L’esercizio e la manutenzione degli impianti termici sono generalmente affidati al proprietario, o per esso a un terzo avente determinati requisiti. Nasce così la figura del terzo responsabile,nel momento in cui un privato, un amministratore, un’azienda o comunque il proprietario dell’impianto termico non se la sente di prendersi le responsabilità relativamente al proprio impianto. Al terzo responsabile sono affidate la manutenzione e la conduzione della centrale termica e, nel caso di cattiva conduzione, i decreti attuativi della legge 10, DPR 412 e 551, prevedono sia sanzioni civili sia penali, in base alla tipologia del “problema”.
Il terzo responsabile è un soggetto che deve essere in possesso di determinate capacità tecniche, economiche e organizzative;
è unico, per quel che riguarda l’esercizio, la manutenzione ordinaria e quella straordinaria di un impianto. Non è possibile cioè attribuire queste tre differenti funzioni a soggetti diversi.

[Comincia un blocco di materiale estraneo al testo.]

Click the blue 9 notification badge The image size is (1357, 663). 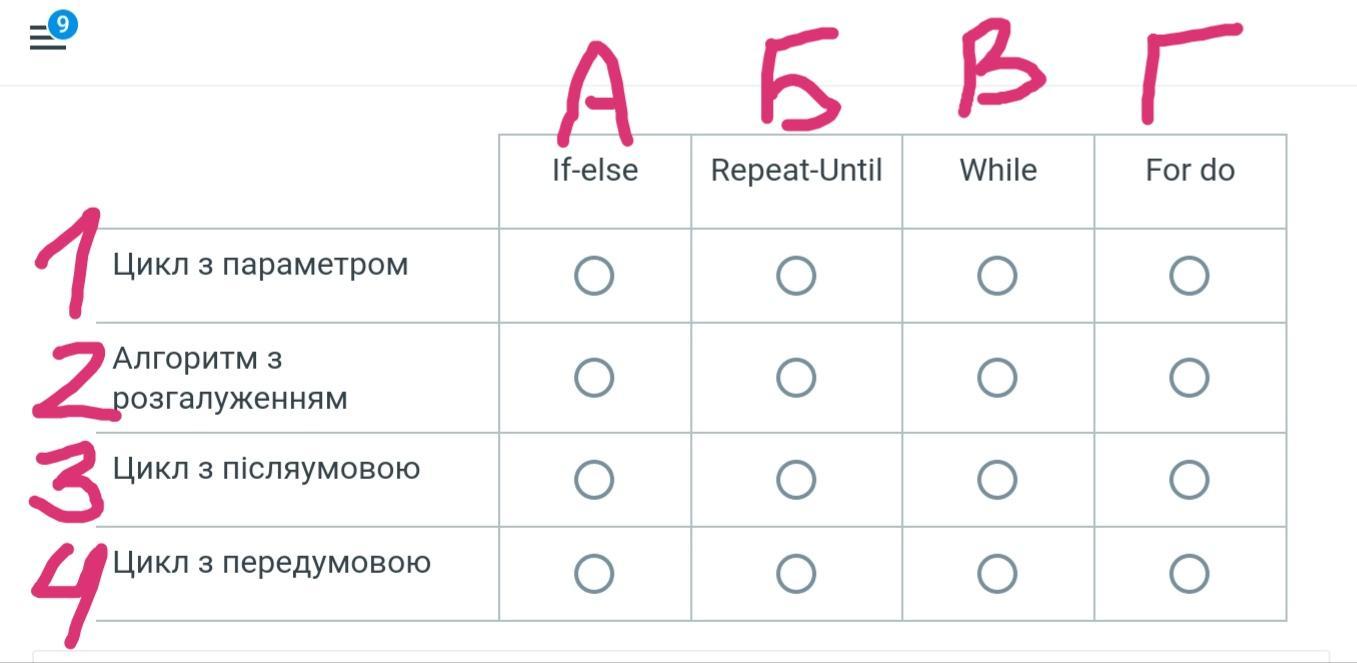click(63, 24)
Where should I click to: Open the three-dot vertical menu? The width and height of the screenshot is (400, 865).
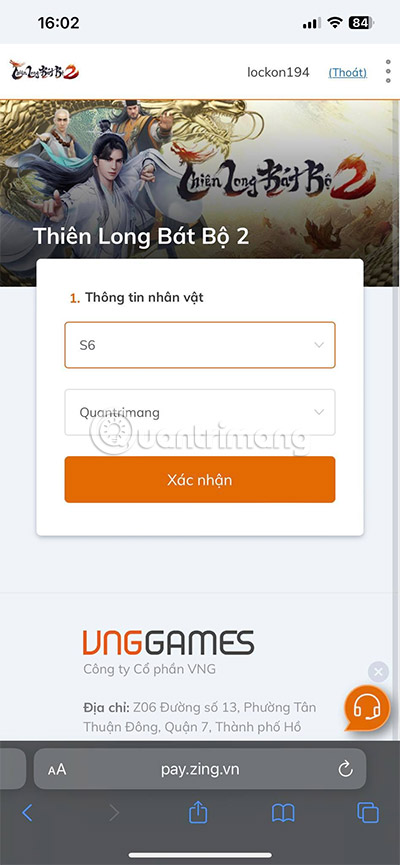point(388,72)
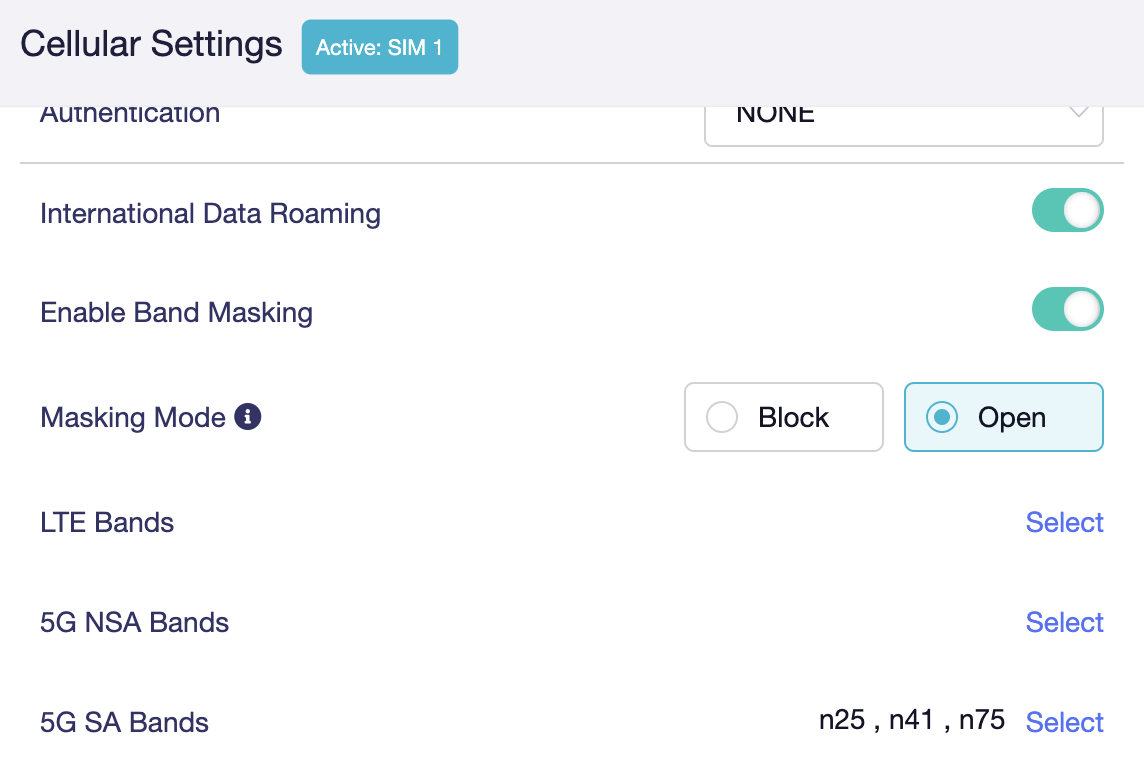Click the Authentication field label

130,115
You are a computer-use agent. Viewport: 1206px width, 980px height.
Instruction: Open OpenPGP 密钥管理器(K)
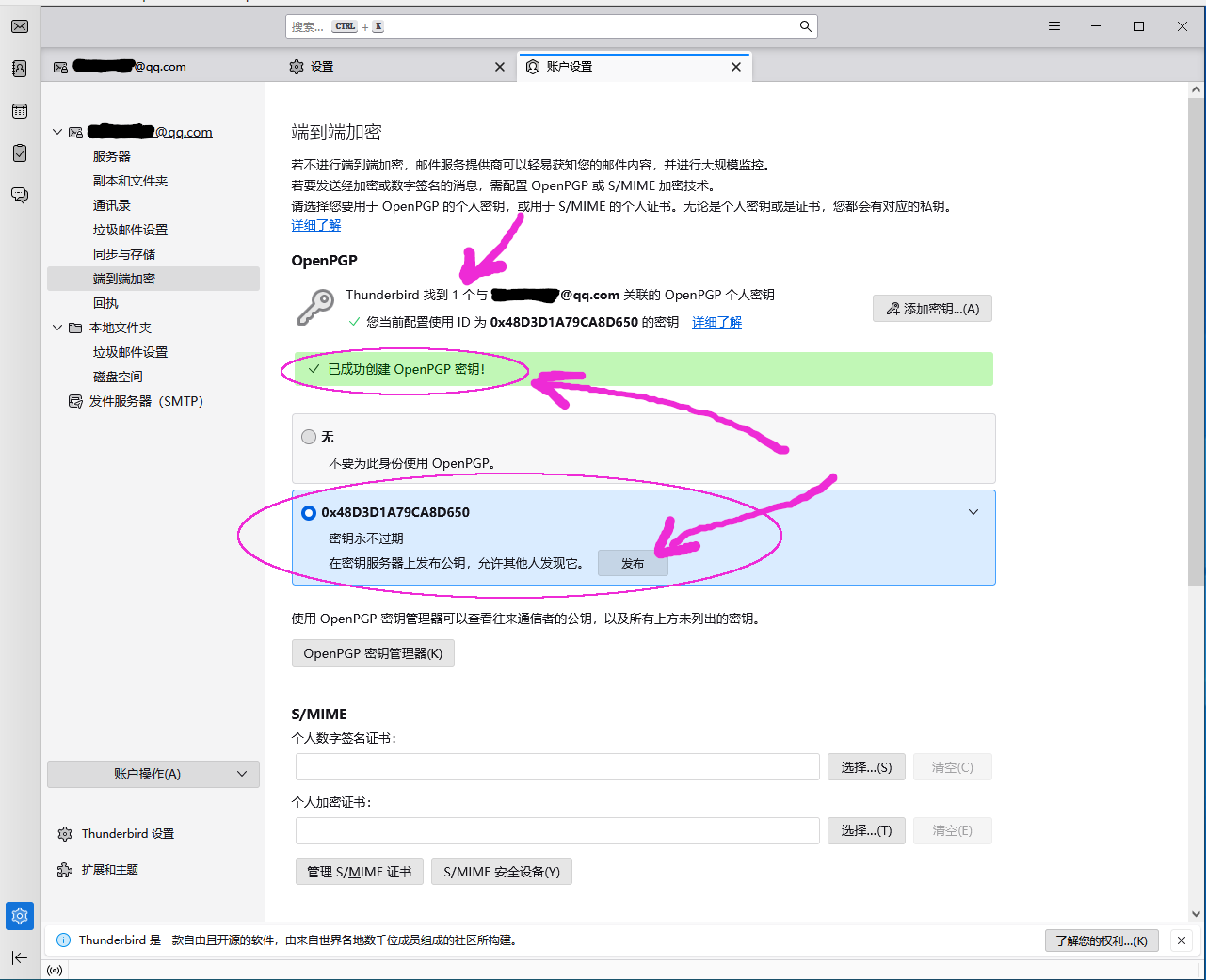tap(373, 653)
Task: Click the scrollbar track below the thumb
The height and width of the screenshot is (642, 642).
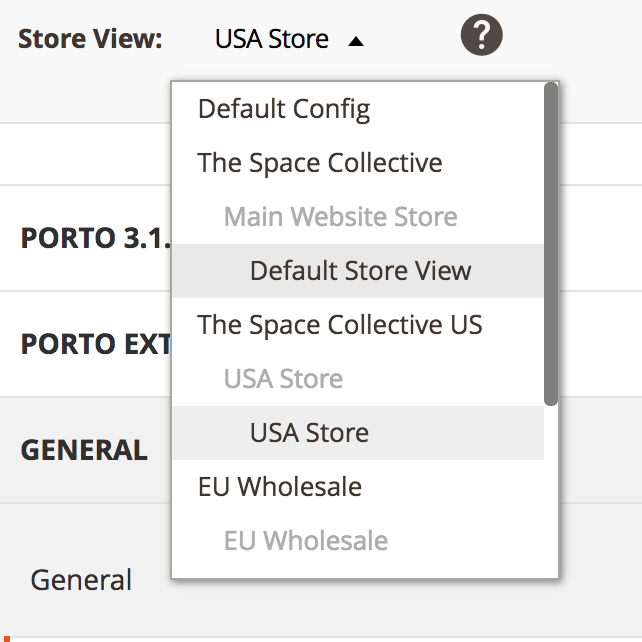Action: click(x=550, y=490)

Figura introdotta dalla legge 10/91 e dal DPR 412/93 e’ la persona fisica o giuridica che, essendo in possesso dei requisiti previsti dalle normative vigenti (Certificazione ISO9000 o Iscr. SOA) e comunque di idonea capacita’ tecnica, economica, organizzativa, e’ delegata dal proprietario ad assumere la responsabilita’ dell’ esercizio, della manutenzione e dell’ adozione delle misure necessarie al contenimento dei consumi energetici.